It was a former governor of Massachusetts, Michael Dukakis, regarded as an impeccable progressive in matters of race, who denied any racist motive for launching his final presidential drive in 1988 by appearing at the Neshoba County Fair in Philadelphia, Miss., where three civil rights workers were murdered in the 1960s and where Reagan wooed the white south in 1980. The great and courageous black attorney, J.L. Chestnut, one of two black people in the huge audience, recalled Ronald Reagan crying that "'the South will rise again and this time remain master of everybody and everything within its dominion.' The square came to life, the Klu (sic) Kluxers were shouting, jeering and in obvious ecstasy. God bless America."

So eight years later, Dukakis visited the fair, to give the white voters a tacit message. It didn't do him any good. His campaign blew up amid race baiting first by his Democratic rival Al Gore, who denounced Dukakis for giving a weekend furlough from prison to a black criminal called Willie Horton. George Bush Sr. soundly whacked Dukakis using the same charges.

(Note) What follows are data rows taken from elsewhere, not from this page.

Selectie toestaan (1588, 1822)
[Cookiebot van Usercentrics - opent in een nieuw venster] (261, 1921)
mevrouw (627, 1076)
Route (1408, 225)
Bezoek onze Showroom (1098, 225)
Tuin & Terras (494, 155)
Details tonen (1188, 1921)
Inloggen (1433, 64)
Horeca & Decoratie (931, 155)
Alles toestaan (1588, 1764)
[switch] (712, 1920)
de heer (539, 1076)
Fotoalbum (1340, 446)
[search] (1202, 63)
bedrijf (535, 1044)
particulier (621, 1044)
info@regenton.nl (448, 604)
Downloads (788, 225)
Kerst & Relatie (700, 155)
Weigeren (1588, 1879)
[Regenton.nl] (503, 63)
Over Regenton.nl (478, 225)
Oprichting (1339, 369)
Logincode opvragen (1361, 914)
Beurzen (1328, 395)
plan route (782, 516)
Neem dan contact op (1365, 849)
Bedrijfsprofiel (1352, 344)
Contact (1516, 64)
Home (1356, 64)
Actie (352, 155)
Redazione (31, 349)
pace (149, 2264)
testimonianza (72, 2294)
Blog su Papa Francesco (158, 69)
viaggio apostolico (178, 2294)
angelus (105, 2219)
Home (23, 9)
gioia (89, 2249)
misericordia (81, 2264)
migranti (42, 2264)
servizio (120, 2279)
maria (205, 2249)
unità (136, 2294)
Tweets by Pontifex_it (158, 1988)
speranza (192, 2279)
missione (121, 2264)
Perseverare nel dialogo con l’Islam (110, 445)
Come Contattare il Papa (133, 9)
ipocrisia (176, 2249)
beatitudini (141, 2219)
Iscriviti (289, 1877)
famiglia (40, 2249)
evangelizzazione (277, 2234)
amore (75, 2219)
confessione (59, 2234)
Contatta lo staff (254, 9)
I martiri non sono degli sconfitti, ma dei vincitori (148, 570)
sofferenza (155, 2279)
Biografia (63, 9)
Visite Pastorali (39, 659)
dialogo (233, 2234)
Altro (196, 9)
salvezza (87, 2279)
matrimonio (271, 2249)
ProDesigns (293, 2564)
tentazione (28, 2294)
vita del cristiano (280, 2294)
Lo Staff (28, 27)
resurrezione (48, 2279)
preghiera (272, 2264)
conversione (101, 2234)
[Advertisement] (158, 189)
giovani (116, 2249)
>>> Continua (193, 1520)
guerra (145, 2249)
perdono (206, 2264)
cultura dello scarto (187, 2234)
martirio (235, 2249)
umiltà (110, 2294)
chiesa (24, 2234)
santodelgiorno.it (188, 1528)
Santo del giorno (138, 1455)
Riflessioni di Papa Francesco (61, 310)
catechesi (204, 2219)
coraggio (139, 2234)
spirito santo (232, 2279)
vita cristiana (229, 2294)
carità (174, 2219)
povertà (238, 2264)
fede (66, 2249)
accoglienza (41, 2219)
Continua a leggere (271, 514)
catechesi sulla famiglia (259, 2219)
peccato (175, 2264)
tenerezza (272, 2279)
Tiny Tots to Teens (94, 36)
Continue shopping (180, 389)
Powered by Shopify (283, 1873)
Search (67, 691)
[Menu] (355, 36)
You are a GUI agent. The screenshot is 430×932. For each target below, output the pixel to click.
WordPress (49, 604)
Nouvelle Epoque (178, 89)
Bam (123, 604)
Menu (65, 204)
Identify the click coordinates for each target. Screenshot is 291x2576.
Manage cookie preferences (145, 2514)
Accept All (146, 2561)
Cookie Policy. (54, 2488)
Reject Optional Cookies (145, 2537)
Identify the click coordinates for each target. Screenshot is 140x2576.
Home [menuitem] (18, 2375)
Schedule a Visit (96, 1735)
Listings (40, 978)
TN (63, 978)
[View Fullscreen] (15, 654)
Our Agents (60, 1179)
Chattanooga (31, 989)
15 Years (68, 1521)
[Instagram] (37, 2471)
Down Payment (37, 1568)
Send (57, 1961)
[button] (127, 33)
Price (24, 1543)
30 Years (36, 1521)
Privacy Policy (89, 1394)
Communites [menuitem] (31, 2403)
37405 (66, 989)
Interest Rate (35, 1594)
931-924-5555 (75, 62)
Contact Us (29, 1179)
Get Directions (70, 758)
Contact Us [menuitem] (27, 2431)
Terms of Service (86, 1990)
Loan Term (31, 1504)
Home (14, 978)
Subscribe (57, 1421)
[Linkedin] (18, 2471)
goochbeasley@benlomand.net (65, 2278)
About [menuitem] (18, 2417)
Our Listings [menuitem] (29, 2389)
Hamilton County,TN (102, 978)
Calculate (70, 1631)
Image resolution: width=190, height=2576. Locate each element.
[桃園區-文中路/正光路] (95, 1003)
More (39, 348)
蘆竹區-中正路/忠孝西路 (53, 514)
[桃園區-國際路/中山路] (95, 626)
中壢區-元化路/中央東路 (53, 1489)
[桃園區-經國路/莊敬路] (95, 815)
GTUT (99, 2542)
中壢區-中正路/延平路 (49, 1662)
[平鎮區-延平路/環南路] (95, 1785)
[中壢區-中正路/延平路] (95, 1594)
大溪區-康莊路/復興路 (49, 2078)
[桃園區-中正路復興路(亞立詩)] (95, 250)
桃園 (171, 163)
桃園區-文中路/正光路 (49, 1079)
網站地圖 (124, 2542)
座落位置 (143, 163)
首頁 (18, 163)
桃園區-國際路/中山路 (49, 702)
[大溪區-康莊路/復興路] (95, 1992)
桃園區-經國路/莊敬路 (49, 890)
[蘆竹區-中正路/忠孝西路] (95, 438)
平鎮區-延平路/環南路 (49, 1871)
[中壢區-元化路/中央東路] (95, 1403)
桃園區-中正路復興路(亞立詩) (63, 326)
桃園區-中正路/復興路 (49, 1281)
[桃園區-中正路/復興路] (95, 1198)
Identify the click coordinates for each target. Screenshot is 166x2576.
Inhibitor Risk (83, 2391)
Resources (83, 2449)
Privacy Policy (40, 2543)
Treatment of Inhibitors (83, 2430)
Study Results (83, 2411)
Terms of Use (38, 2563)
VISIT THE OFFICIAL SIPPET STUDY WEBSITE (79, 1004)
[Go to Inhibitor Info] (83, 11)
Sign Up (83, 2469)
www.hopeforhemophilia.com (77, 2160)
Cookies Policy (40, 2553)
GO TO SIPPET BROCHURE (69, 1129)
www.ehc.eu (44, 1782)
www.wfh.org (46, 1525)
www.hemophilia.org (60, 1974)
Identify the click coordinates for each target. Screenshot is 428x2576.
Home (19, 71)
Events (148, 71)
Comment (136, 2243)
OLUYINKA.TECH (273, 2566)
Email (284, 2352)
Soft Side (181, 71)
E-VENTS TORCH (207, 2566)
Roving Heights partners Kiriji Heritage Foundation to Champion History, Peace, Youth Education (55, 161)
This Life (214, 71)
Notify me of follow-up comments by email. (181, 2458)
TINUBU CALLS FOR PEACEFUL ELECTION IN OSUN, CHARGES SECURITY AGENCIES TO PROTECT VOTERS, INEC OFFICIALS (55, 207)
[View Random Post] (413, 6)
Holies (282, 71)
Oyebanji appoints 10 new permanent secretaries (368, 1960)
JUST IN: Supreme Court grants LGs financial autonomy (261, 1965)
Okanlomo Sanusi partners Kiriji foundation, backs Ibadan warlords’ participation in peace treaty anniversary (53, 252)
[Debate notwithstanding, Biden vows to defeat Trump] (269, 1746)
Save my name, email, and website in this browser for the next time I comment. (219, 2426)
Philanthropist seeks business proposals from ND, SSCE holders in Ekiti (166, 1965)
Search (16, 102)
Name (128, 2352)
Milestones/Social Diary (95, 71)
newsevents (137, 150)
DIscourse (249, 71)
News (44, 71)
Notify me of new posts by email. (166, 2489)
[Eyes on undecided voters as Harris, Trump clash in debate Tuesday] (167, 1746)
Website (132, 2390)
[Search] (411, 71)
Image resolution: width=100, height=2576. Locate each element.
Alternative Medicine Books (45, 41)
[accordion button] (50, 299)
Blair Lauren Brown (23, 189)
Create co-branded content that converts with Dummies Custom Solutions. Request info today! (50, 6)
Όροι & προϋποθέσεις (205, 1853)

White progressives have been cheering Barack Obama's "tough love" homilies to delinquent black dads, content that he spares white or Hispanic dads any such reproof. Maybe the support for Sgt. James Crowley and the vilification of Obama and Henry Louis Gates will come as a wake-up call, though I doubt it. Bill Clinton was probably the most disastrous president for blacks in postwar history, in terms of criminal justice policies, removal of social safety nets and systematic vilification of young black mothers for having babies (at an optimal time for the babies' care and survival). Yet if you call Clinton worse an effective racist than Reagan, they'll quack with incredulous raillery and remind you that it was a black writer, Toni Morrison, who called Clinton "our first black president." So?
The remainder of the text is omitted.